--- Listed entries ---

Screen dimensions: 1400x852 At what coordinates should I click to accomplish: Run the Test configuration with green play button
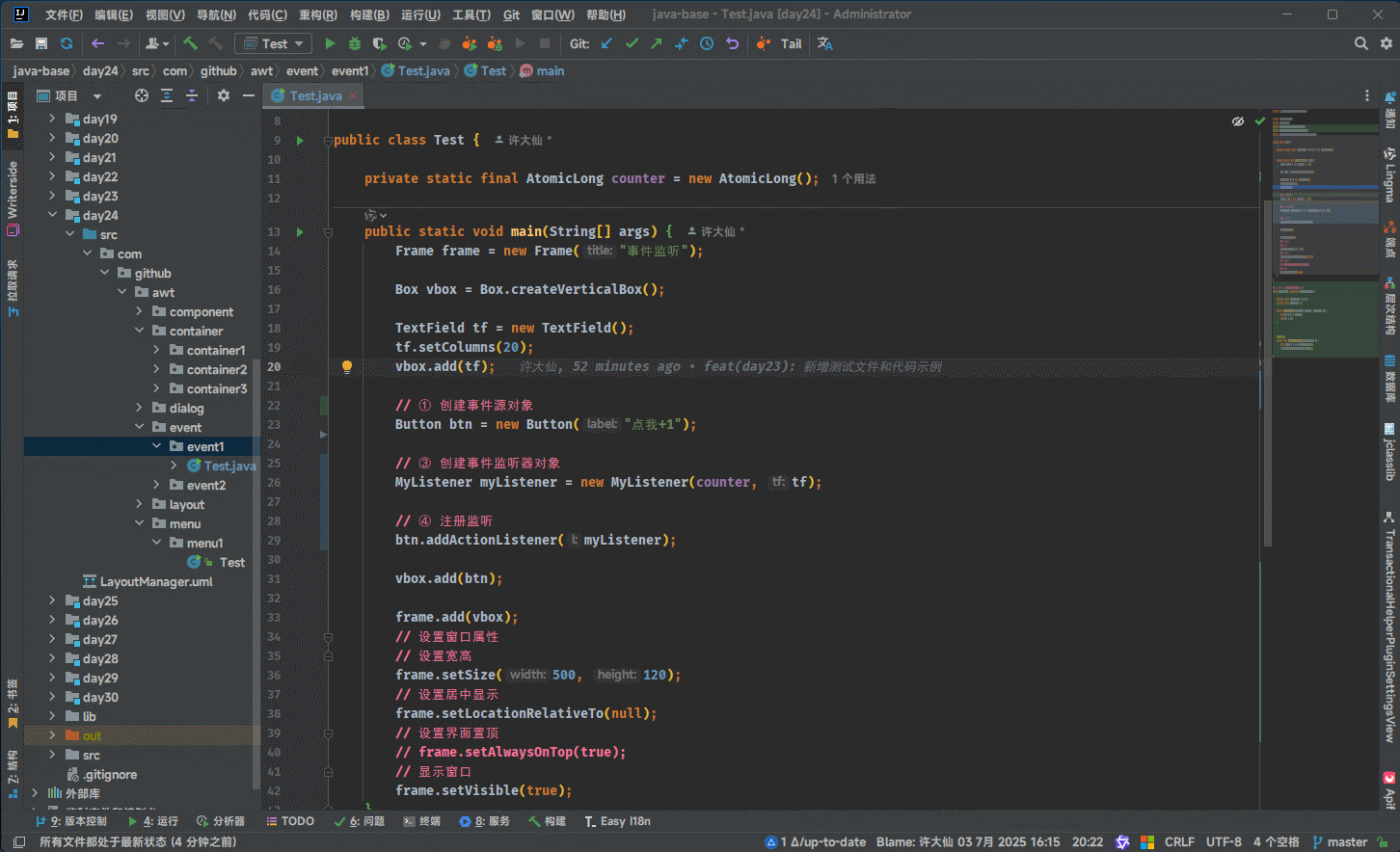click(x=330, y=43)
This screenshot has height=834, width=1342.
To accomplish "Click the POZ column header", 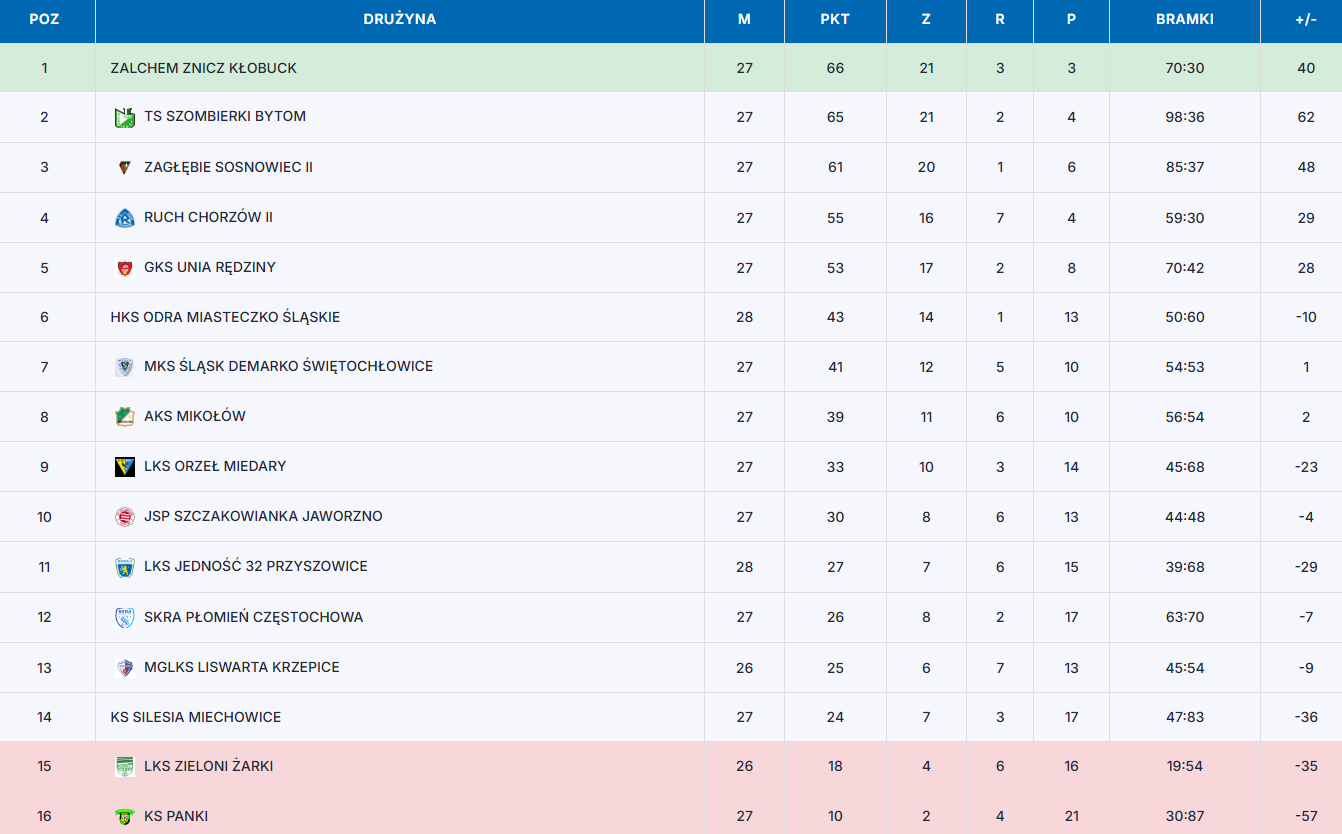I will [44, 19].
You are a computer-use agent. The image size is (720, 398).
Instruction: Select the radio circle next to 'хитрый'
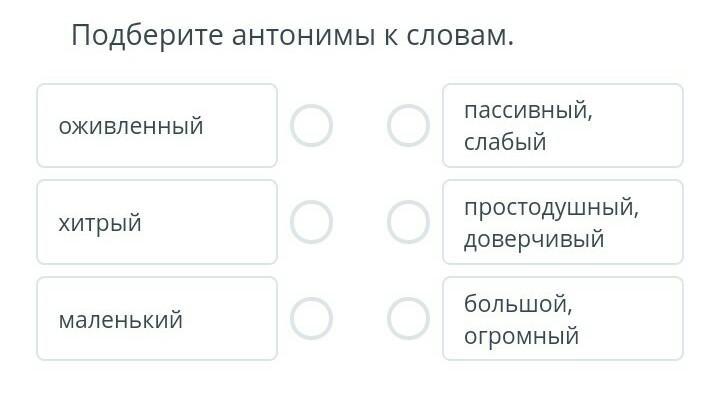tap(311, 222)
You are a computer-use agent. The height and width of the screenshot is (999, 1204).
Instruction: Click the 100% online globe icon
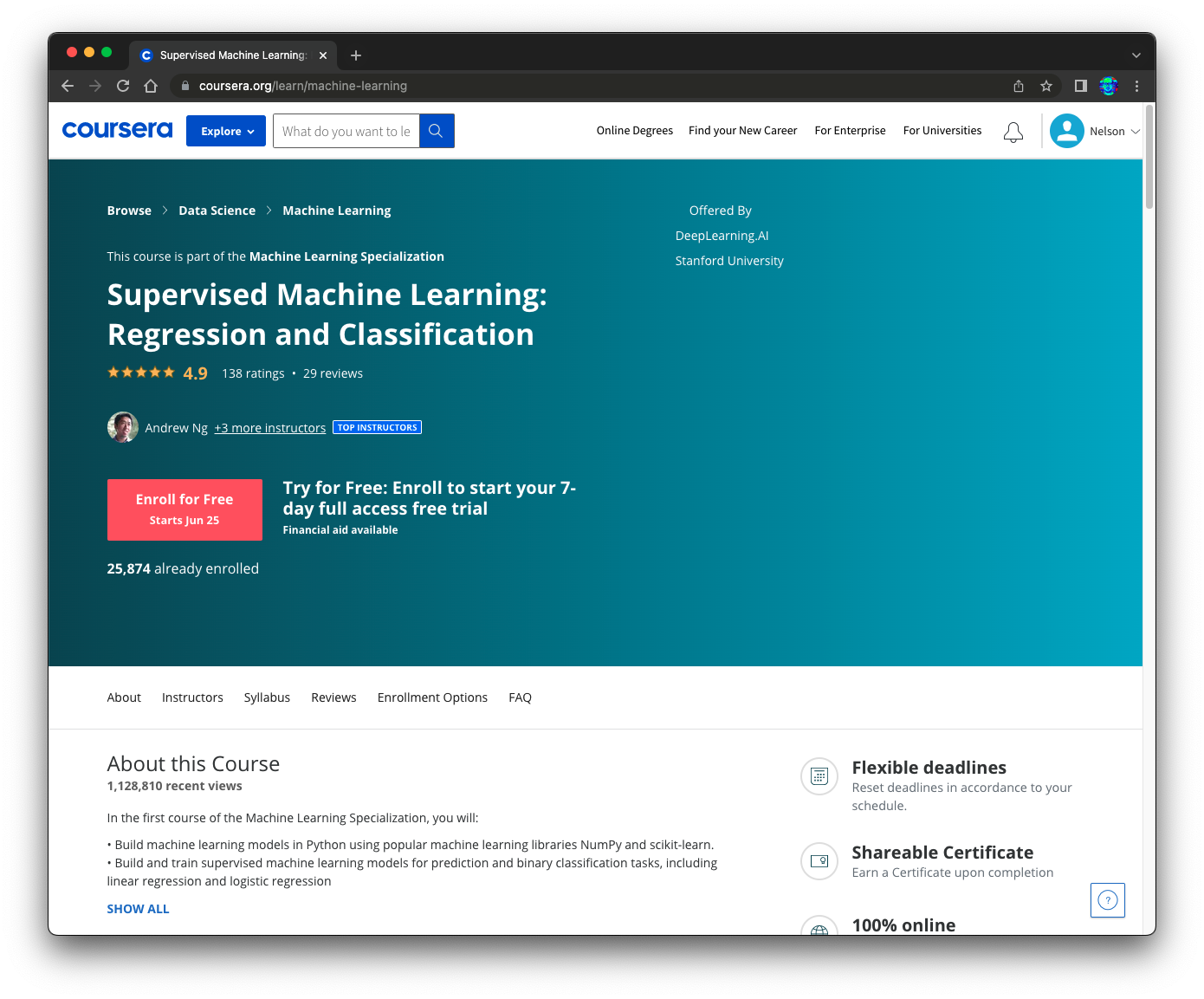pos(819,930)
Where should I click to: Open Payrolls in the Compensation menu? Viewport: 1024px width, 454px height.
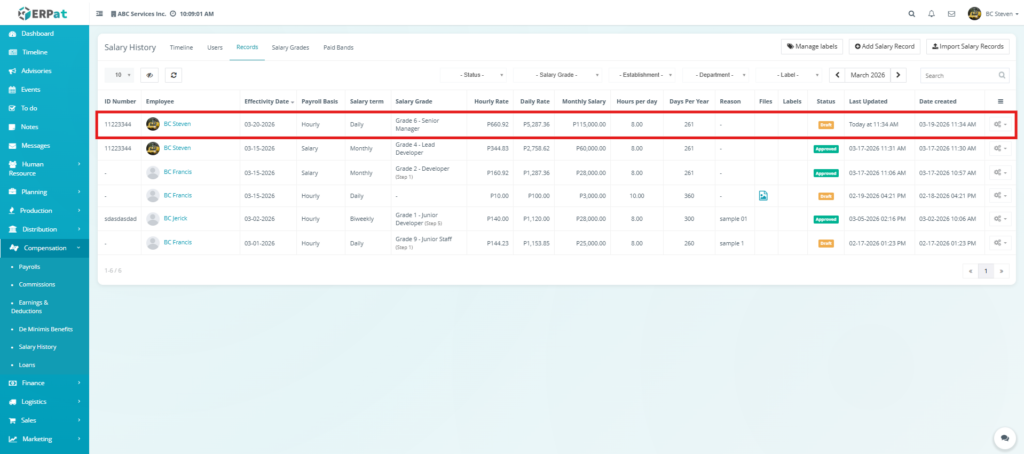[x=29, y=267]
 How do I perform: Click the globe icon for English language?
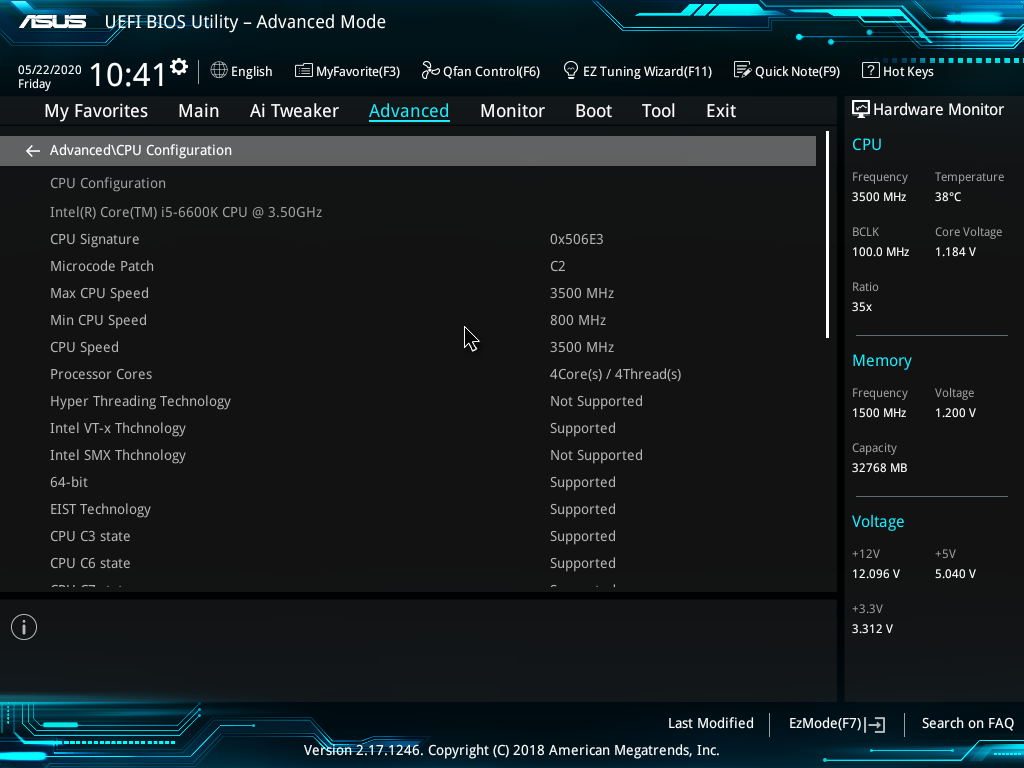pyautogui.click(x=219, y=71)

---

§ Requirement:
From the line that holds "Where should I" down to the last line of the material above, every line is to be copied exactly, both ends included; pictures are to be omitted.

§ Response area:
Where should I click to: Open Payrolls in the Compensation menu? Viewport: 1024px width, 454px height.
[x=29, y=267]
 How do I perform: Click the globe icon for English language?
pyautogui.click(x=219, y=71)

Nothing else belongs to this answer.